Security Fortifications Under Trotsky
(1940)
After a failed machine-gun assault on May 24, 1940 (led by
painter David Alfaro Siqueiros, with attackers disguised as police
firing into the courtyard), the house was radically transformed into a
virtual fortress. Trotsky's supporters (with some Mexican government
assistance) raised the perimeter walls significantly, added three
watchtowers for surveillance, bricked up or barred numerous windows
(including the original main entrance on Viena Street), installed steel
shutters and bars, and constructed a dedicated guard house plus
ancillary structures like a chicken coop and garage. These changes give
the complex its tense, bunker-like character today—high blank walls,
limited sightlines, and a dark, enclosed interior. Bullet holes from the
Siqueiros attack remain deliberately preserved on both exterior walls
and interior surfaces (notably in the bedroom).
Interior Layout
and Preservation
The modest house contains just seven main rooms, all
frozen exactly as they were on the day of Trotsky's murder by Ramón
Mercader (who struck him with an ice axe in the study):
Study
(central and most iconic): Trotsky's desk with unfinished manuscript on
Stalin, glasses, papers, books, and typewriter left in situ.
Bedroom
(Trotsky and Natalia Sedova): Simple wooden beds covered in traditional
Mexican textiles/serapes, shoes lined up neatly, preserved bullet holes.

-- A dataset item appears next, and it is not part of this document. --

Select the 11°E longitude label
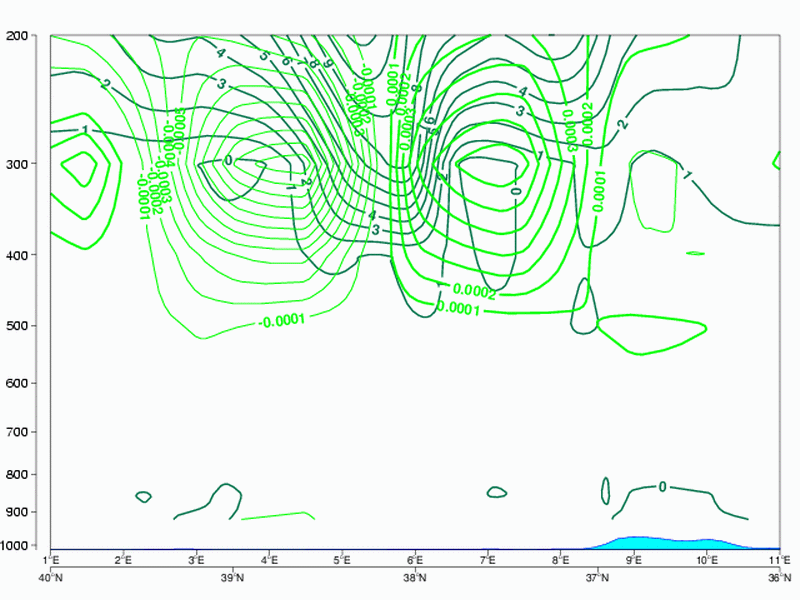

Kitchen and dining room: Everyday utensils, pots, and a long table with
yellow-painted wooden chairs.
Bathroom and grandson Esteban Volkov's
bedroom.
Natalia Sedova's office.
Floors and beds feature
Mexican textiles; the atmosphere is deliberately somber and lived-in,
with minimal decoration.
Garden, Tomb, and Later Museum Additions
The enclosed central garden—tended by Trotsky himself—features tropical
flowers, rare cacti he collected from Mexican countryside excursions,
and surviving rabbit hutches/coops. At its heart stands a simple stone
stele designed by renowned Mexican functionalist architect Juan O'Gorman
(also responsible for the nearby Frida Kahlo/Diego Rivera studio). The
stele contains the ashes of Trotsky, Natalia Sedova, and (per some
records) grandson Esteban Volkov; a flagpole above it flies the Soviet
flag.
Post-1990 museum interventions include:
Conversion of a
former rear handball court into the Rafael Galván Library (over 6,000
volumes on politics and social sciences), a contemporary art gallery,
permanent exhibition space, offices, and an 80-seat auditorium.
Repurposing of guard houses and watchtower bases into photo exhibits
(biographical images, family portraits with Rivera and Kahlo, Bolshevik
Revolution memorabilia).
Guest quarters displaying additional
black-and-white photographs.
A modern red entrance façade and
perimeter fencing (added for visitor access and security) that now
fronts the historic complex.
These additions respect the original
fortified envelope while expanding the site's educational role. The
overall complex sits in a quiet residential area beside an arroyo
parallel to the Churubusco River, contrasting sharply with the colorful
vibrancy of nearby Frida Kahlo's Blue House.